Step by step solution
01
Identify the differential equation type and its components
The given differential equation is of the form \((x+1)(x-2)y'+y=0\). We can rewrite it as \(y'+\frac{1}{(x+1)(x-2)}y = 0\). This is a first-order linear differential equation with P(x) = \(\frac{1}{(x+1)(x-2)}\) and Q(x) = 0.
02
Find the integrating factor
To find the integrating factor, we need to calculate \(e^{\int P(x) dx} = e^{\int \frac{1}{(x+1)(x-2)} dx}\). This integral can be solved using partial fractions. Let's rewrite the integral as \(\int \frac{A}{x+1}+\frac{B}{x-2} dx\).
Applying partial fractions, we obtain \(1 = A(x-2)+B(x+1)\). Solving for A and B, we get A = -1 and B = 1. Therefore, the integral becomes \(\int -\frac{1}{x+1}+\frac{1}{x-2} dx\) and its antiderivative is \(-ln|x+1|+ln|x-2|+C\). Taking the exponent of both sides, we get the integrating factor as: \(e^{\int P(x) dx} = \frac{|x-2|}{|x+1|}\). We can ignore the absolute values since it will be factored out after integration.
03
Apply the integrating factor to the differential equation
Multiply the entire differential equation by the integrating factor: \(\frac{x-2}{x+1}\left(y'+\frac{1}{(x+1)(x-2)}y\right) = 0\). This simplifies to \(y'(x-2)+y(x+1)=0\).
04
Integrate to find the general solution
Integrate both sides: \(\int (y'(x-2)+y(x+1)) dx = \int 0 dx\).

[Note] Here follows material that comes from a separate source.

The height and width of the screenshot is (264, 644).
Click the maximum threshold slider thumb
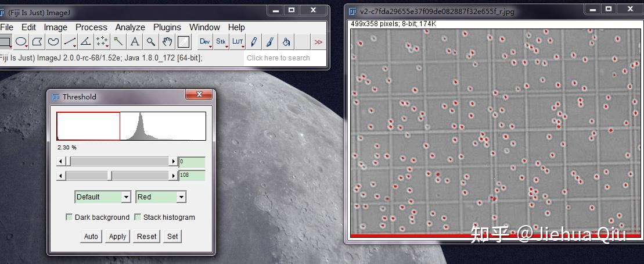(x=110, y=176)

This leads to the general solution: \(y(x-2)(x+1) = C\), where C is the constant of integration.
05
Apply the initial condition to find the particular solution
Given y(1) = -3, plug in x = 1 and y = -3 into the general solution: \(-3(1-2)(1+1) = C\). This gives C = -6. Therefore, the particular solution is \(y(x) = \frac{-6}{(x-2)(x+1)}\).
06
Find the interval of validity
The particular solution is valid as long as the denominator \((x-2)(x+1)\) is non-zero. Thus, the interval of validity is \(x \in (-\infty, -1) \cup (-1, 2) \cup (2, \infty)\).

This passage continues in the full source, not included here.